Hal tersebut dikatakan Direktur Jenderal Pembangunan Kawasan Transmigrasi
(PKTrans), M. Nurdin, saat memberikan arahan dalam kegiatan Ministerial Forum
yang dihadiri oleh para Bupati, di Sekretariat APKASI Jakarta belum lama ini.
Ia mengatakan, dalam program padat karya tersebut dana desa harus dilaksanakan secara swakelola. Diharapkan melalui
program tersebut, masyarakat desa yang bekerja di perkotaan tertarik untuk
kembali dan mendapatkan pekerjaan di desa.
“Cash for work (program padat karya tunai) itu untuk menggarap
tenaga kerja di desa dan memanfaatkan sumber daya alam di desa untuk
pembangunan irigasi, embung, dan sebagainya,” ujarnya.

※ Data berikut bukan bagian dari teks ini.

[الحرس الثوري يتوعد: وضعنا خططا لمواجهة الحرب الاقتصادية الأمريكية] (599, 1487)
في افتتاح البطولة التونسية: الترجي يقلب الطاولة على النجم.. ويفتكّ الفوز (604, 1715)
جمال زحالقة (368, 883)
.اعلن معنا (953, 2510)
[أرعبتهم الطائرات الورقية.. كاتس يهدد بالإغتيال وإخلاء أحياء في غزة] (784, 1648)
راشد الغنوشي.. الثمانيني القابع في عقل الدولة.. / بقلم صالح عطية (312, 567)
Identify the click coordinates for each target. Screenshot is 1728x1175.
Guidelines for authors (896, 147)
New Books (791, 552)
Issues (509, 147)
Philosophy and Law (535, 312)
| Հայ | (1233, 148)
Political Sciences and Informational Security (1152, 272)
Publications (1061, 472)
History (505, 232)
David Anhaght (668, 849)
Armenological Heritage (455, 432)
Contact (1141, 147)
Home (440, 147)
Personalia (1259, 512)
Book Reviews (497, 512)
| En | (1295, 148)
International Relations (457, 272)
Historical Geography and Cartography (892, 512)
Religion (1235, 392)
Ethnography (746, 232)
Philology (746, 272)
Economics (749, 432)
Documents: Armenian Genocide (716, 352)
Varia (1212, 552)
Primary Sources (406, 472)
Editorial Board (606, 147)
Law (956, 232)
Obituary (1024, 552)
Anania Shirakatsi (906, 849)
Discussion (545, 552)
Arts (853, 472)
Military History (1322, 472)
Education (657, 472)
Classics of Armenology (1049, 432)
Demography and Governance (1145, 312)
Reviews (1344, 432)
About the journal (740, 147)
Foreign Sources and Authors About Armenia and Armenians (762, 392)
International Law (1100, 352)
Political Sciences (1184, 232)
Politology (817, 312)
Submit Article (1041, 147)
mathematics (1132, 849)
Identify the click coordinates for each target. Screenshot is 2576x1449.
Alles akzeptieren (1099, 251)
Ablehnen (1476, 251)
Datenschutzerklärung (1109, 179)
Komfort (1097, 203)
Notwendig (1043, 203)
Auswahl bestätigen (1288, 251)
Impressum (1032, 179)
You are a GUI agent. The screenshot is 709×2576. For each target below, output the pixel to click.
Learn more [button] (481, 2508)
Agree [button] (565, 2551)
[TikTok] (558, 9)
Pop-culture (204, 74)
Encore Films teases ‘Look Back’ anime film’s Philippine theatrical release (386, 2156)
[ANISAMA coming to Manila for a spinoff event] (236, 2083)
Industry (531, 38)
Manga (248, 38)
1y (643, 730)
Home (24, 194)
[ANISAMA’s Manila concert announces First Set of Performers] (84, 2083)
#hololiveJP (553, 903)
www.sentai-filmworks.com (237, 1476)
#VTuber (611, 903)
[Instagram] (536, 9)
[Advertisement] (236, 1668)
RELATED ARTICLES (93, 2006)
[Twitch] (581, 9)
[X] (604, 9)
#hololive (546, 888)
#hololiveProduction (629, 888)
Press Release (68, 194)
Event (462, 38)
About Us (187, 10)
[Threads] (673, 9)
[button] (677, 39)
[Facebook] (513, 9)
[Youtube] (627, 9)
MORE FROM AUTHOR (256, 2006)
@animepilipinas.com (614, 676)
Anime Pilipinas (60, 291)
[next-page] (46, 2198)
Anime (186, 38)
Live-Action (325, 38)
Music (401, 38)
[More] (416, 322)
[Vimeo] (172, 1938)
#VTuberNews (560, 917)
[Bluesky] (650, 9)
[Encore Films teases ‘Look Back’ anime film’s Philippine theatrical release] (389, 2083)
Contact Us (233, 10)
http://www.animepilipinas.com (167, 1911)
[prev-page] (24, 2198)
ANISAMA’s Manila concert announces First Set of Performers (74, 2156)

Nurdin menambahkan, pelaksanaan dana desa sebaiknya mengutamakan
kualitas dibandingkan kuantitas. Ia menyarankan, menu kegiatan dana desa
sebaiknya dipersempit dan fokus pada pembangunan infrastruktur tertentu
sehingga hasil pembangunan menjadi lebih maksimal.
“Menu kegiatannya bisa dipersempit saja, tidak perlu banyak
kegiatan yang dilakukan. Sehingga memiliki impact terutama untuk infrastruktur
yang dibutuhkan oleh desa,” ujarnya.